═══ Provided text
No, I'm not joking. James Dyson, the one-man brand who brought us the vacuum cleaner that "doesn't lose suction," decided that automatic hand dryers need a rethink. He gave me a private demo of his new "Airblade" hand dryer Tuesday afternoon at a theater in Times Square. I brought my camera along to capture the magic. Here's the video.
The basic idea behind his new hand dryer is that instead of using heat to evaporate the water on your hands, it uses a "blade" of air pushed through two eyelash-thin slits to, in effect, wipe your hands dry. What makes it work is a new electric motor Dyson invented that rotates at nearly 100,000 RPMs, and has done away with the brushes and coiled wires of conventional electric motors. It's hard to explain, just watch the video.
Designed with soccer hooligans in mind, the curved form prevents anyone from, say, balancing a beer pint on top of it. He is selling these puppies for $1,400, which seems kind of steep to me, but Dyson claims it costs only $100 a year in electricity costs versus $400 for a regular hand dryer. He also argues that his touchless system is faster, more effective, and much more hygienic.
In a cheeky bit of marketing, he commissioned a lab study to take swab samples from a dozen public bathrooms in the U.S. Not surprisingly, the "study" found fecal bacteria, yeast, and mold on soap and paper towel dispensers, faucet handles, and stall latches.
A separate survey was also conducted which found that 57 percent of people prefer the (dirtier) paper towels to electric hand dryers because hand dryers "take too long" and fail to dry "hands properly." It also found that, in an effort to "avoid touching things in a public bathroom," 40 percent of people have used their "elbow to turn on the hand dryer." (Come on, you know you've done that too).
As Dyson points out to me in the video, "germs multiply" on wet hands, so proper drying is key to good hygiene. He also points out that regular hand dryers typically don't have air filters as his does, meaning that they "take in the air from the room with all the nasties" and blow them on your hands. These are the kinds of problems that Dyson racks his brain trying to solve. I guess that's why he's a billionaire and I'm not.
══════
═══ Data extract
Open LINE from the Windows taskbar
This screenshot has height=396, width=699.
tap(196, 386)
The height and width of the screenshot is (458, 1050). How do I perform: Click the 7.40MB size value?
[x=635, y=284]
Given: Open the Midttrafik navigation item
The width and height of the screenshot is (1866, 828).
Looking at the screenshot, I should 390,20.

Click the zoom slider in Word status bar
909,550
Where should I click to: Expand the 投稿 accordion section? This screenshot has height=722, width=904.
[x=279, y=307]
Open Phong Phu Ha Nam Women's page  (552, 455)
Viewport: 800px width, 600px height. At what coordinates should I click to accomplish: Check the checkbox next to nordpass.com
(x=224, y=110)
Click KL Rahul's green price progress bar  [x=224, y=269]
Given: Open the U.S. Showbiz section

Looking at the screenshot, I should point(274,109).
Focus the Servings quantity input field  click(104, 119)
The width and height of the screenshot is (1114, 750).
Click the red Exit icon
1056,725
══════
Exercise directions: Copy everything from "Designed with soccer" down to "and stall latches." in the article on Dyson's hand dryer above, word for word.

Worked solution:
Designed with soccer hooligans in mind, the curved form prevents anyone from, say, balancing a beer pint on top of it. He is selling these puppies for $1,400, which seems kind of steep to me, but Dyson claims it costs only $100 a year in electricity costs versus $400 for a regular hand dryer. He also argues that his touchless system is faster, more effective, and much more hygienic.
In a cheeky bit of marketing, he commissioned a lab study to take swab samples from a dozen public bathrooms in the U.S. Not surprisingly, the "study" found fecal bacteria, yeast, and mold on soap and paper towel dispensers, faucet handles, and stall latches.